Collection entries
--- START ---

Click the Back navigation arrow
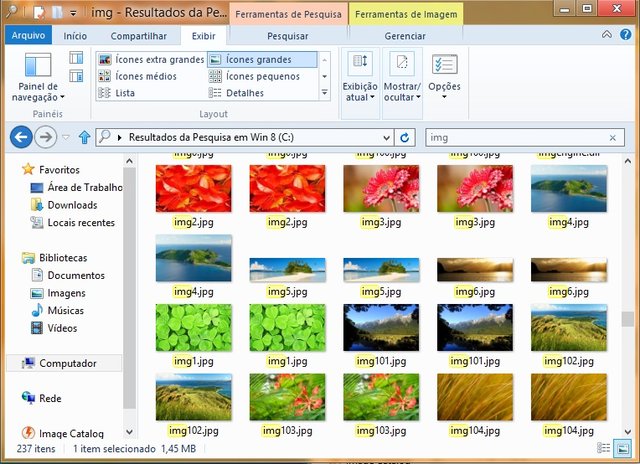This screenshot has width=640, height=464. point(20,137)
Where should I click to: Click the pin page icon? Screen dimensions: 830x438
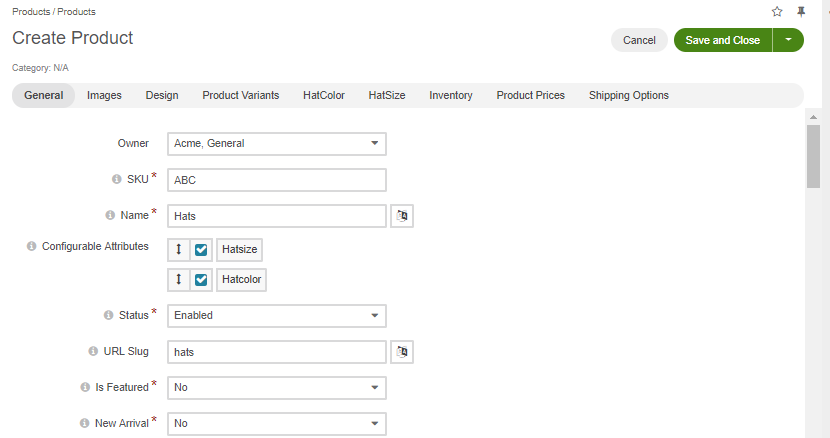pos(801,12)
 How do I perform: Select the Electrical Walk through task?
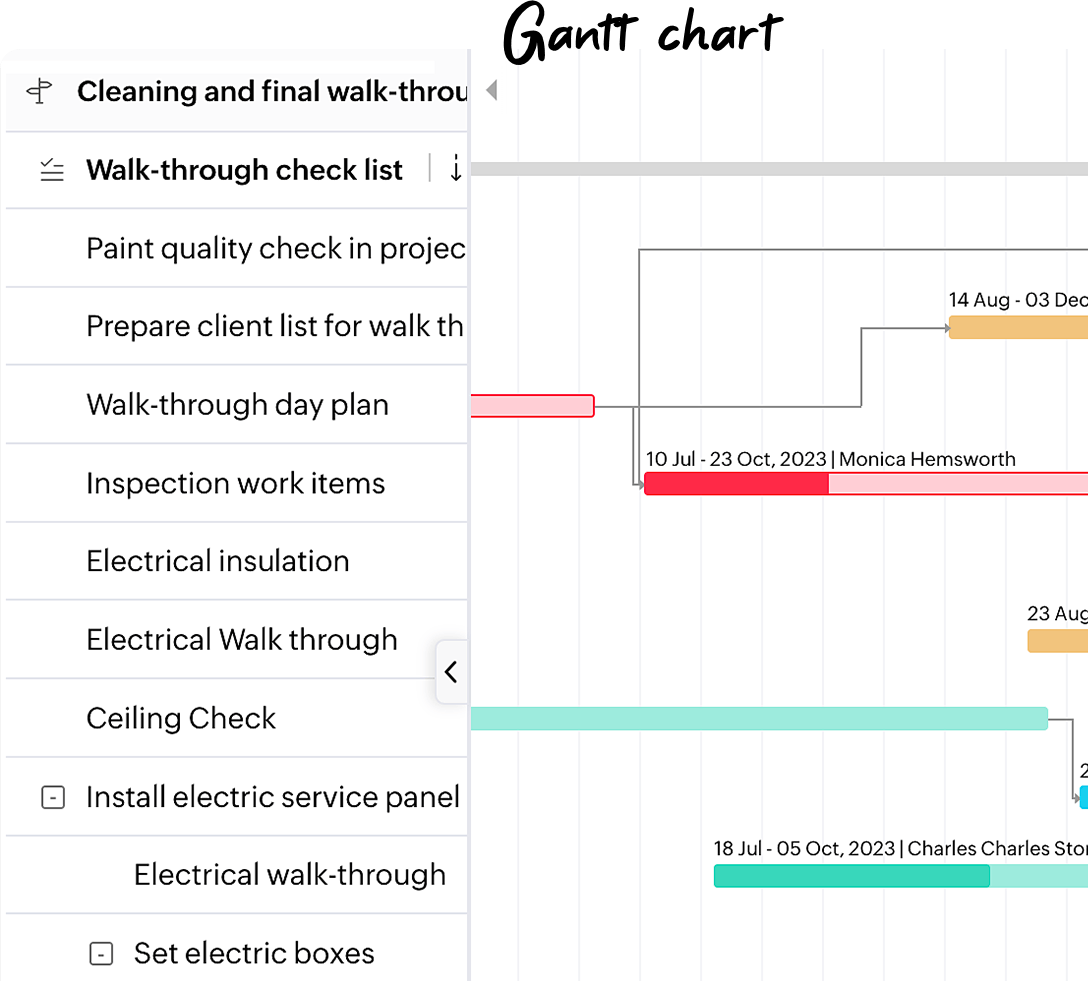tap(241, 639)
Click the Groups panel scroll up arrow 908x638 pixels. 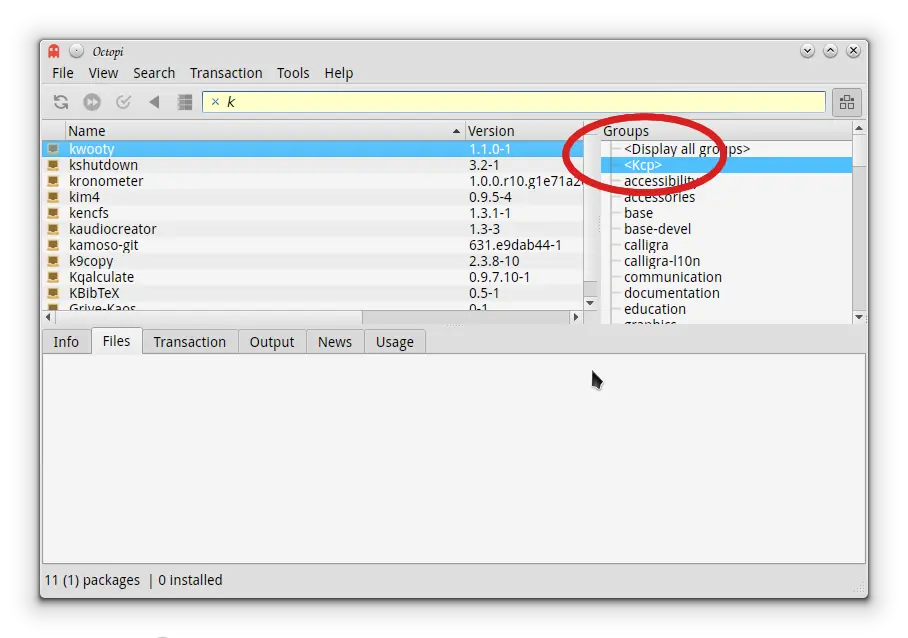point(859,128)
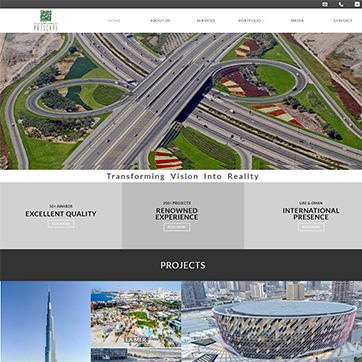Expand the Portfolio dropdown menu
The width and height of the screenshot is (362, 362).
tap(251, 21)
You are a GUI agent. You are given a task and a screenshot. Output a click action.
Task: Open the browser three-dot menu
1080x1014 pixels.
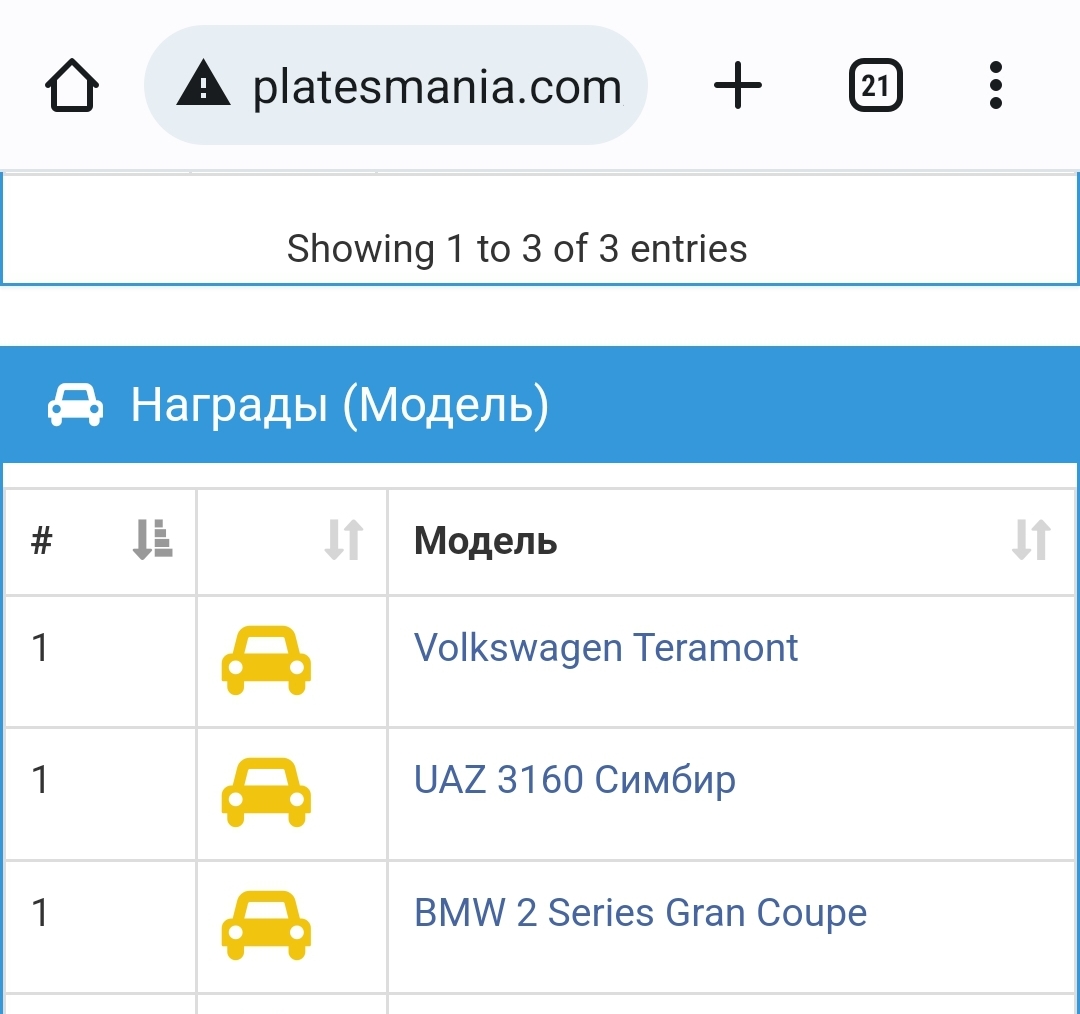[995, 86]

--- END ---

*Work request*.
A word-for-word copy is needed of the lines from the line holding "You are a GUI" through the end of the records, both included, excluding every picture.

*Finished task*.
You are a GUI agent. You are given a task and a screenshot. Output a click action.
Task: Open the browser three-dot menu
1080x1014 pixels.
[995, 86]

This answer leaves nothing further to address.